Instructions to follow
For the material below, return exactly the lines starting at the line containing "アコムACマスターカードは在籍確認ある？職場への電話を回避するには？ (317, 627)" and ending at the line containing "ブラックの期間によってはカード取得が難しいでしょうか？ (316, 867)", both ends included, and no others.

##### Record extracts

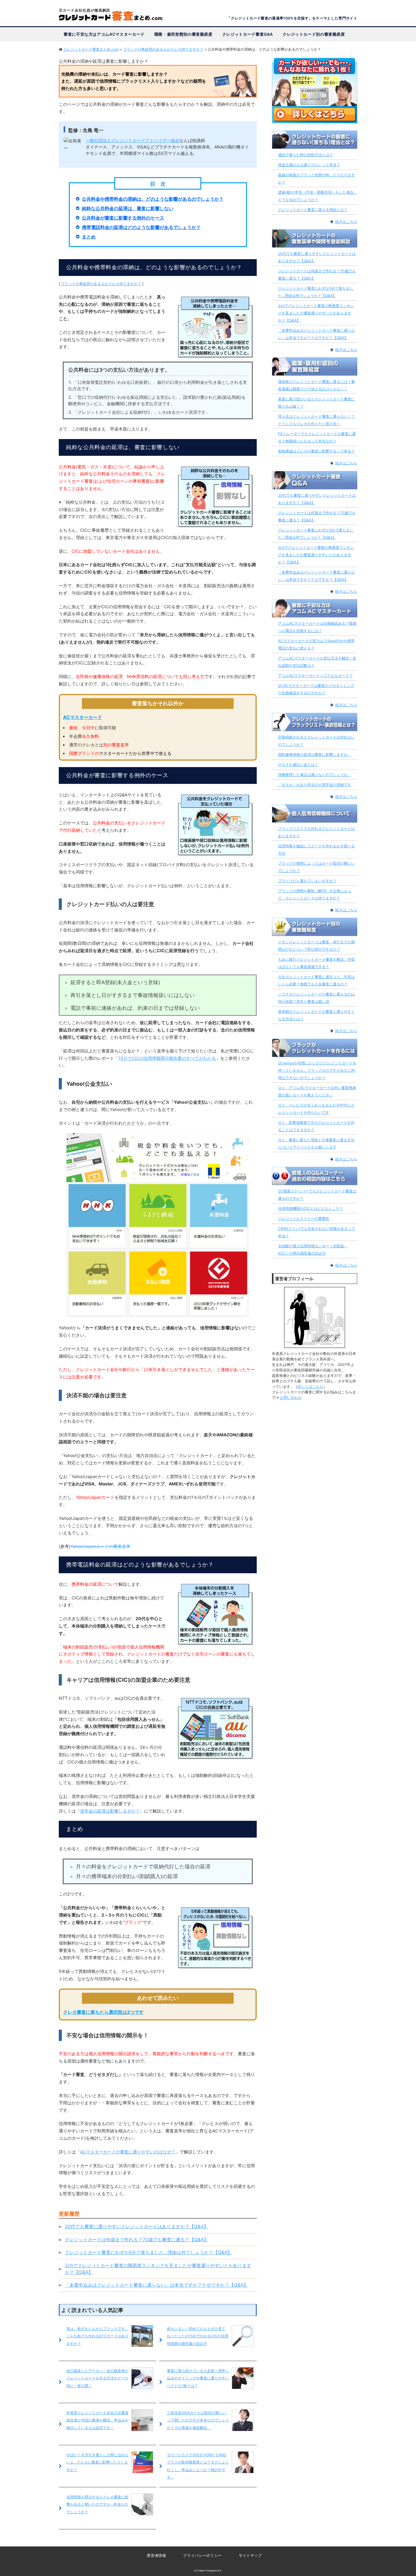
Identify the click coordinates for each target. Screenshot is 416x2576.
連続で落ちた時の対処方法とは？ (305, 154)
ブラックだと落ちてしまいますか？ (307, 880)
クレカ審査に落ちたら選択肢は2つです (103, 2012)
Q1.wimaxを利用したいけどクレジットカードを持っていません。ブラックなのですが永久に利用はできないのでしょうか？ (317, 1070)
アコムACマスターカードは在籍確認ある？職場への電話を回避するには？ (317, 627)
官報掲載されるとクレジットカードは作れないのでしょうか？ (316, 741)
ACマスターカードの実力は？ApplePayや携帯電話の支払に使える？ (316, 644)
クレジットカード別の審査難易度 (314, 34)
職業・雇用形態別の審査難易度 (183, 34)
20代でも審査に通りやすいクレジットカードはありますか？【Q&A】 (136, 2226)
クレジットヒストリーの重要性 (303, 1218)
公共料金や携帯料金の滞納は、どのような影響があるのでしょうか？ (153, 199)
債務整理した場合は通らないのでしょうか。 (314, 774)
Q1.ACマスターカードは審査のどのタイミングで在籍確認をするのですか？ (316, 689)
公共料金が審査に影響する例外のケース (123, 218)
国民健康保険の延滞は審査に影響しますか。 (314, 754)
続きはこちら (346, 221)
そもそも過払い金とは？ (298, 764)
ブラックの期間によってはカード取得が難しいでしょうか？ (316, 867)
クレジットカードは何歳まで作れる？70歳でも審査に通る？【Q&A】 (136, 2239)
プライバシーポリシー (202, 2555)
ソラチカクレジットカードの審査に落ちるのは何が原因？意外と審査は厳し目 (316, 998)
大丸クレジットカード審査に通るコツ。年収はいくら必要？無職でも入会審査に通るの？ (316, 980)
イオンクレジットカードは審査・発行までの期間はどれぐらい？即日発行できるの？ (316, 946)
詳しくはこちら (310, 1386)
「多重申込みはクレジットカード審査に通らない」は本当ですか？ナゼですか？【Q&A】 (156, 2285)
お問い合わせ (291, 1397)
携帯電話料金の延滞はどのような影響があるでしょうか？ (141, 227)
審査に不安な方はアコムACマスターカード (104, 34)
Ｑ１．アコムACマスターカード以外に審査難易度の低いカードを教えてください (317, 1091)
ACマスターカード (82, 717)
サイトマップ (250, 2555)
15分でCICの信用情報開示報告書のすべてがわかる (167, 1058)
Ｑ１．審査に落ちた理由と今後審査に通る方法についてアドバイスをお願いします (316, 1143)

##########

Exercise answer
アコムACマスターカードは在籍確認ある？職場への電話を回避するには？ (317, 627)
官報掲載されるとクレジットカードは作れないのでしょうか？ (316, 741)
ACマスターカードの実力は？ApplePayや携帯電話の支払に使える？ (316, 644)
クレジットカード別の審査難易度 (314, 34)
職業・雇用形態別の審査難易度 (183, 34)
20代でも審査に通りやすいクレジットカードはありますか？【Q&A】 (136, 2226)
クレジットヒストリーの重要性 (303, 1218)
公共料金や携帯料金の滞納は、どのような影響があるのでしょうか？ (153, 199)
債務整理した場合は通らないのでしょうか。 (314, 774)
Q1.ACマスターカードは審査のどのタイミングで在籍確認をするのですか？ (316, 689)
公共料金が審査に影響する例外のケース (123, 218)
国民健康保険の延滞は審査に影響しますか。 (314, 754)
続きはこちら (346, 221)
そもそも過払い金とは？ (298, 764)
ブラックの期間によってはカード取得が難しいでしょうか？ (316, 867)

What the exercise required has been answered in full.